Document passage -
WIP - introduce ratcheting validation mechanism #64907

liggitt · 2018-06-08T06:59:18Z

What this PR does / why we need it:

Introduces a ratcheting validation mechanism, as described in #64841 (comment)

Tightening validation on existing data cannot be done in a way that prevents existing stored objects from being updated.

This PR introduces the following mechanism:

identify granular additional validations (usually to fix fatal errors that always result in persisted, yet broken objects)
apply those validations on create to prevent new broken objects from being created
apply those validations on update only if the existing object also passes the validation
- this prevents valid objects from becoming invalid
- this avoids breaking the ability to update existing invalid objects

Which issue(s) this PR fixes (optional, in fixes #<issue number>(, fixes #<issue_number>, ...) format, will close the issue(s) when PR gets merged):
Fixes #64841
Fixes #57510 - flex driver name
Fixes #58477 - duplicate envvar names
Fixes #54567, #64011 - invalid memory quantities (xref #63426)
xref #52936 - storage medium
xref #60934 - duplicate pvc claimName

Special notes for your reviewer:
/assign @lavalamp @deads2k

Release note:

Validation has tightened when creating new pods (or new objects containing pod templates):
* flex volume driver names must now be valid
* emptyDir medium must now be valid
* duplicate envvar names are not allowed
* duplicate volumes referencing the same PVC claimName are not allowed
* memory limits and requests must be an integer value

liggitt · 2018-06-08T07:01:00Z

@kubernetes/sig-api-machinery-pr-reviews

liggitt · 2018-06-08T07:02:30Z

would like feedback on the mechanism first, then will tag various teams on the specific validation commits (those were mostly to illustrate how the mechanism could be used)

liggitt · 2018-06-08T15:20:18Z

/retest

lavalamp · 2018-06-08T20:19:53Z

pkg/apis/core/validation/ratcheting.go

+		spec := data.(*core.PodSpec)
+		for i, c := range spec.InitContainers {
+			names := sets.NewString()
+			for j, e := range c.Env {


nit: seems like these loops could be a subroutine.

cleaned up the loops

lavalamp · 2018-06-08T20:22:38Z

Looks good overall.

I do wish there were less setup code: folks have to remember to call this everywhere there's a pod template type. But it is fairly straightforward, maybe that is better than a complicated automated system. We can always automate when we find people making errors that the automation would catch.

lavalamp · 2018-06-08T20:23:37Z

We should think about how to do this problem for CRD validation, too, when we add it. Perhaps there all validations should be ratcheting.

Instructions to follow -
Pick up the pull request discussion on ratcheting validation after its final comment and continue it with the next reply.

Source material -
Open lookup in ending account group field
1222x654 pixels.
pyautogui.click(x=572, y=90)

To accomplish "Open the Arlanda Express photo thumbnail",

Task result -
sttts · 2018-06-11T08:33:48Z

We should think about how to do this problem for CRD validation, too, when we add it. Perhaps there all validations should be ratcheting.

This is getting interesting. For native types we only have positive validation predicates A(old,new) and B(old,new) and C(old,new). So we can easily declare some as ratcheting (call it A', B', C'), making the complete validation predicate A'(old,new) and B'(old,new) and C'(old,new) weaker than the original. With CRDs and their OpenAPI based validation, we don't have positivity, e.g. ((not A(old,new)) or B(old,new)) and C(old,new) is expressible. Making A ratcheting as A' gives a stronger predicate than before, not what we want. So ratcheting has to be restricted to positive predicates.

Another speciality for CRDs: for defaulting we have to apply the OpenAPI schema before we even have an old object to check against. We could get away by tagging certain OpenAPI properties as ratcheting, drop them on (coercing) schema validation for defaulting and only apply them on strategy validation.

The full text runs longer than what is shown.